#### [WORK INSTRUCTIONS]
Repeat the entries below word for word, from the line containing "Task: Open the Projektplan tab dropdown arrow" through the line containing "tap(467, 160)", both lines included. Leave the pictures out of your answer.

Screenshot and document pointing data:
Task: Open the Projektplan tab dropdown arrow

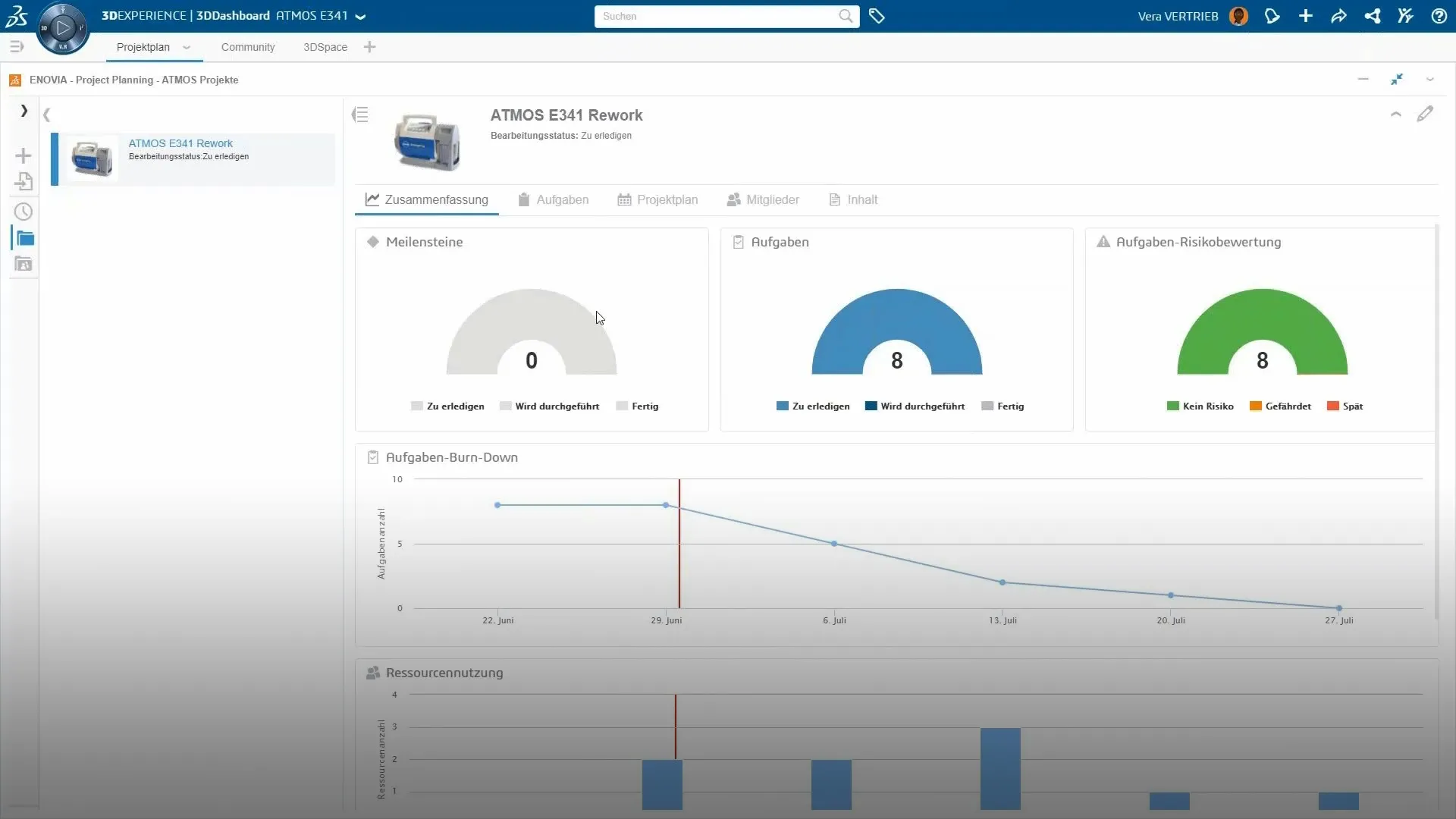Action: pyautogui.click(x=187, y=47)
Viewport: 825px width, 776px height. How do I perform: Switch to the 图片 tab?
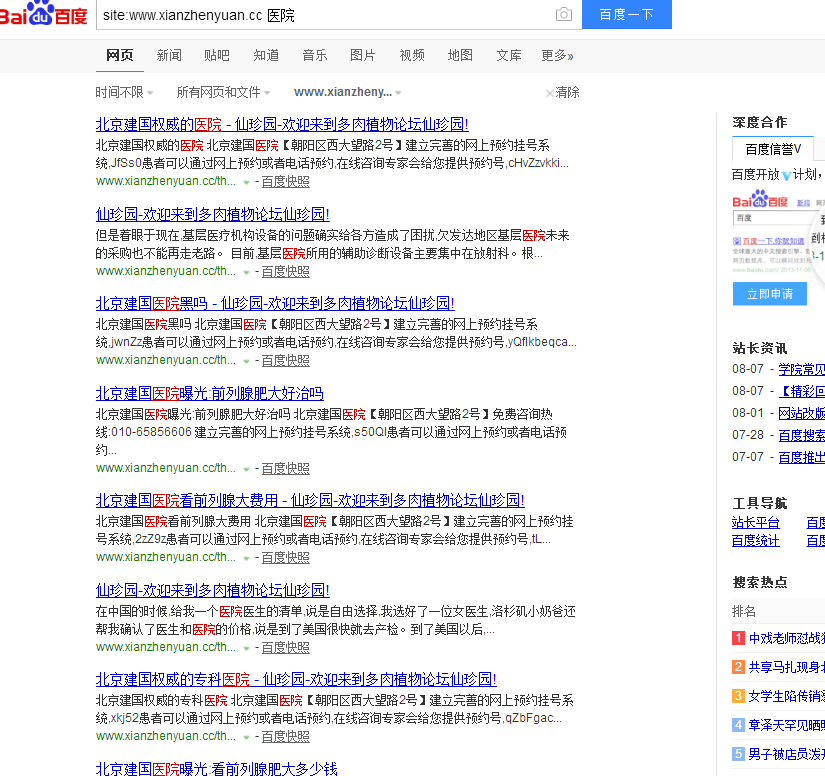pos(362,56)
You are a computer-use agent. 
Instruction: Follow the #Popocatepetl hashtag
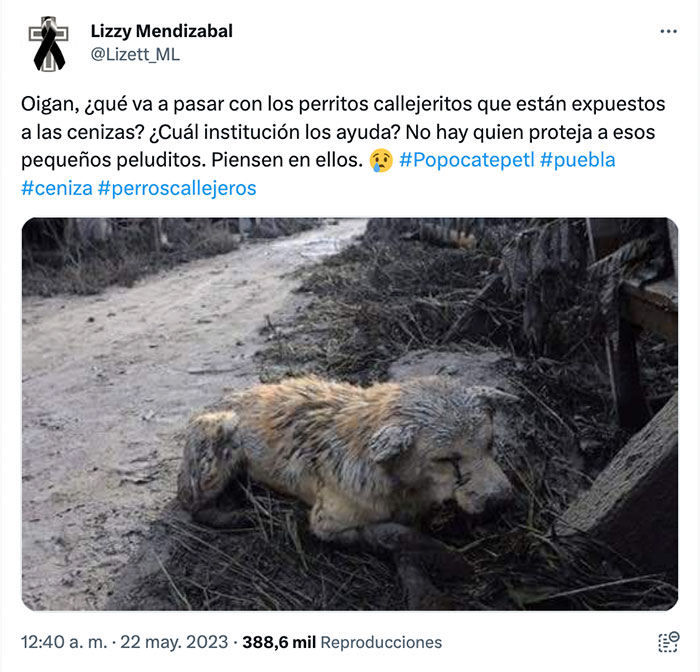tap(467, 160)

* * *

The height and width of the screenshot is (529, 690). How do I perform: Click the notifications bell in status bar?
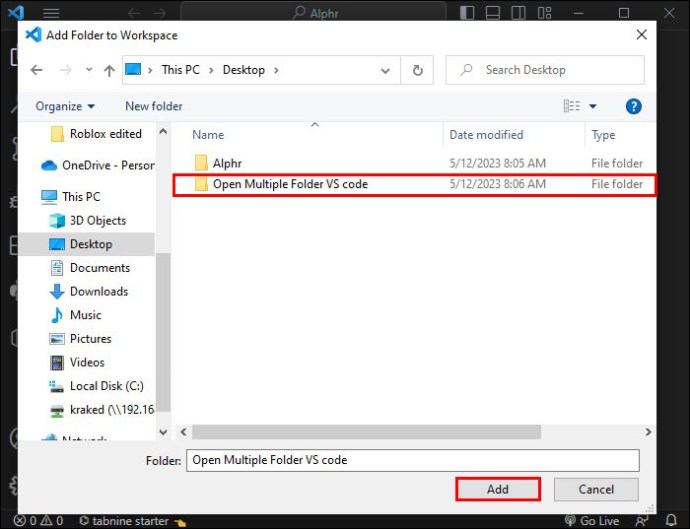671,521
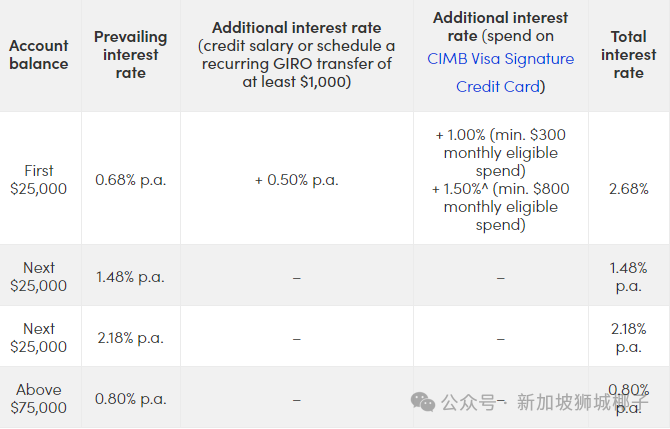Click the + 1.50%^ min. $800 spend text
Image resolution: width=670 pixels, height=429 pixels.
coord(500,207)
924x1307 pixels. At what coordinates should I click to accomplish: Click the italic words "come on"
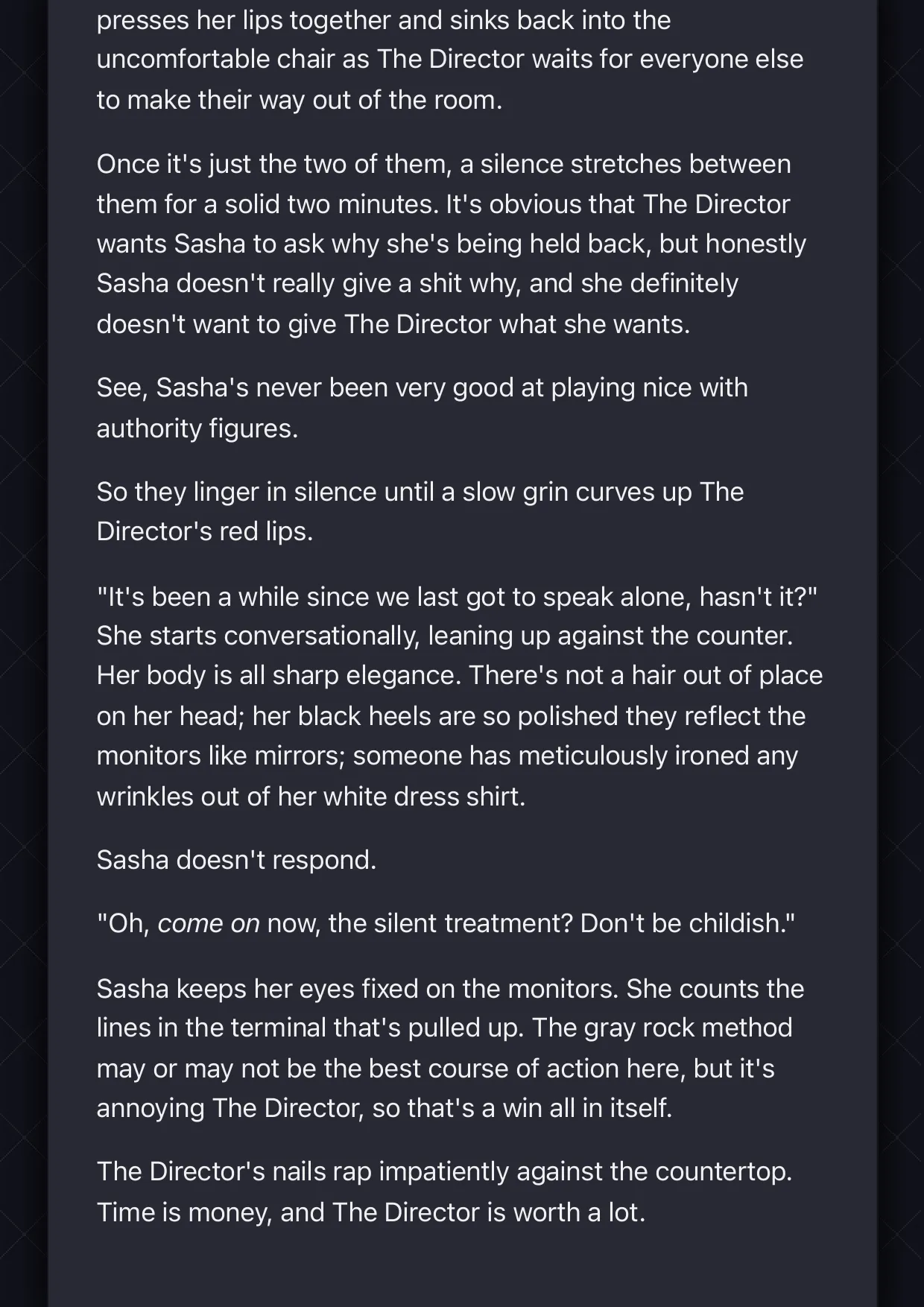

#### [OUTPUT BELOW]
Task: Open the Projektplan tab dropdown arrow

Action: pyautogui.click(x=187, y=47)
Viewport: 825px width, 776px height. How do I perform: Switch to the 图片 tab?
pos(362,56)
You are a computer-use agent. 
Instruction: Follow the #Popocatepetl hashtag
tap(467, 160)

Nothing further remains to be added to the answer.